++++ Data section

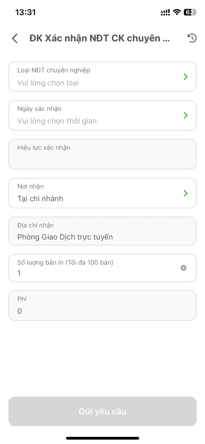Open the Loại NĐT chuyên nghiệp selector
The image size is (205, 444).
pyautogui.click(x=103, y=77)
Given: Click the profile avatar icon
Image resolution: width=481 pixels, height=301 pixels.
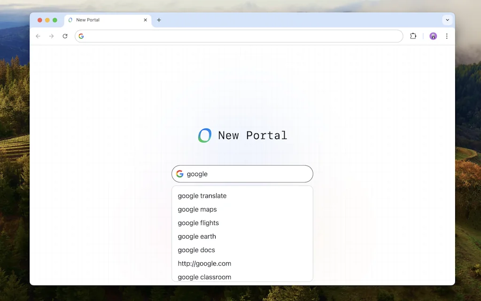Looking at the screenshot, I should pos(433,36).
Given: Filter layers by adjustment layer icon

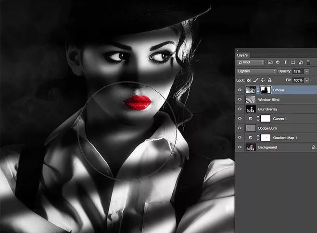Looking at the screenshot, I should pos(278,62).
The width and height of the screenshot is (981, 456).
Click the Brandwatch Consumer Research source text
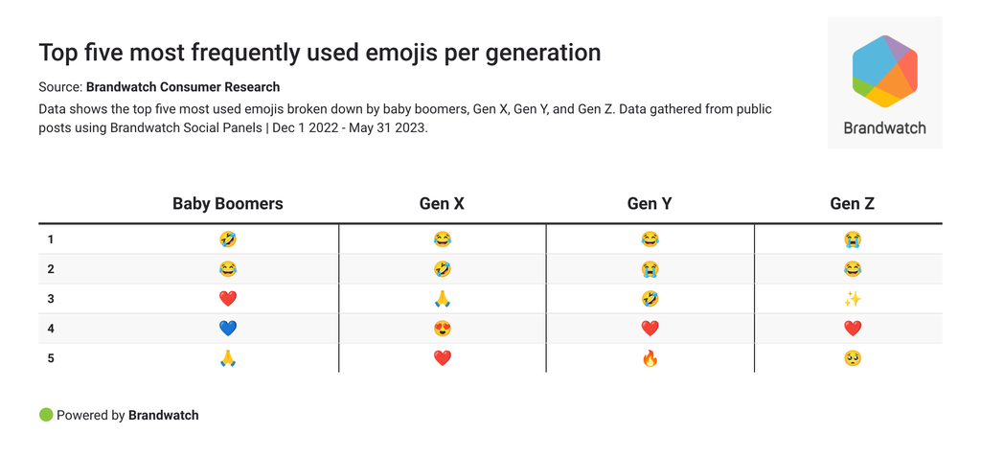[x=183, y=87]
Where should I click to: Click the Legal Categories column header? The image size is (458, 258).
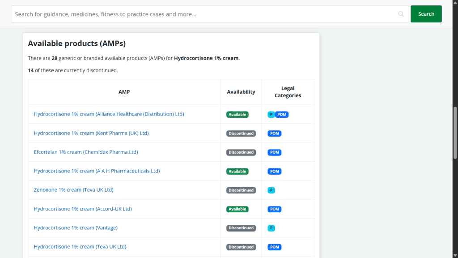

++++++++

* What this task involves *
If pictures appear, drop them, and retype exactly the lines from the "Image resolution: width=481" line through the last line of the data above.

* Response below *
Image resolution: width=481 pixels, height=301 pixels.
Looking at the screenshot, I should pos(433,36).
Given: Filter layers by adjustment layer icon

Looking at the screenshot, I should pos(278,62).
The width and height of the screenshot is (981, 456).
Click the Brandwatch Consumer Research source text
[x=183, y=87]
Where should I click to: Click the Legal Categories column header? The image size is (458, 258).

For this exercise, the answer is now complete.